Special Lecture

And The Bands Played On

Monday, March 4, 2013
12:30 pm to 2:00 pm
Joel Waldfogel

And the Bands Played On

And The Bands Played On

Although revenue for recorded music has collapsed since the explosion of file sharing, results elsewhere suggest that the quality of new music has not suffered. One possible explanation is that digitization has allowed a wider range of firms to bring far more music to market using lower-cost methods of production, distribution, and promotion. Record labels have traditionally found it difficult to predict which albums will find commercial success, so many released albums fail while many nascent but unpromoted albums might have been successful. Forces raising the number of products released may allow consumers to discover more appealing choices if they can sift through the offerings. Digitization has promoted both Internet radio and a growing cadre of online music reviewers, providing alternatives to radio airplay as means for new product discovery. To explore this, I assemble data on new works of recorded music released between 1980 and 2010, along with data on particular albums’ sales, airplay on both traditional and Internet radio, and album reviews at Metacritic since 2000. First, I document that despite a substantial drop in major-label album releases, the total quantity of new albums released annually has increased sharply since 2000, driven by independent labels and purely digital products. Second, increased product availability has been accompanied by a reduction in the concentration of sales in the top albums. Third, new information channels – Internet radio and online criticism – change the number and kinds of products about which consumers have information. Fourth, in the past dozen years, increasing numbers of albums find commercial success without substantial traditional airplay. Finally, albums from independent labels – which previously might not have made it to market – account for a growing share of commercially successful albums.

Joel Waldfogel is the Frederick R. Kappel Professor of Applied Economics at the University of Minnesota’s Carlson School of Management. He was previously the Ehrenkranz Family Professor of Business and Public Policy at the University of Pennsylvania’s Wharton School and an associate professor of economics at Yale University.

His main research interests are industrial organization and law and economics, and he has conducted empirical studies of price advertising, media markets, the operation of differentiated product markets, and issues related to digital products, including piracy, pricing, and revenue sharing.

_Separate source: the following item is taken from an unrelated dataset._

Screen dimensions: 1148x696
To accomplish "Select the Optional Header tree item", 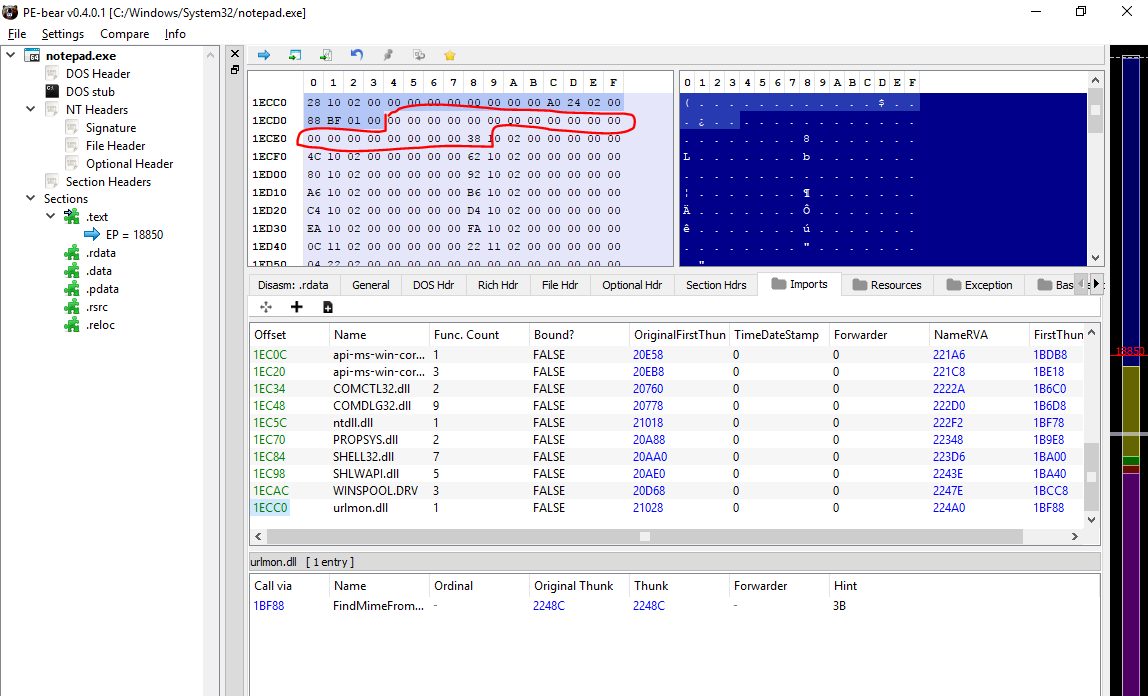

He has published more than 50 articles in scholarly outlets, including the American Economic Review, the Journal of Political Economy, and the RAND Journal of Economics. He also has published several books, including The Tyranny of the Market: Why You Can’t Always Get What You Want (Harvard University Press, 2007) and Scroogenomics: Why You Shouldn’t Buy Presents for the Holidays (Princeton University Press, 2009). He has also written for Slate.

Waldfogel received a B.A. in economics from Brandeis University and a Ph.D. in economics from Stanford University.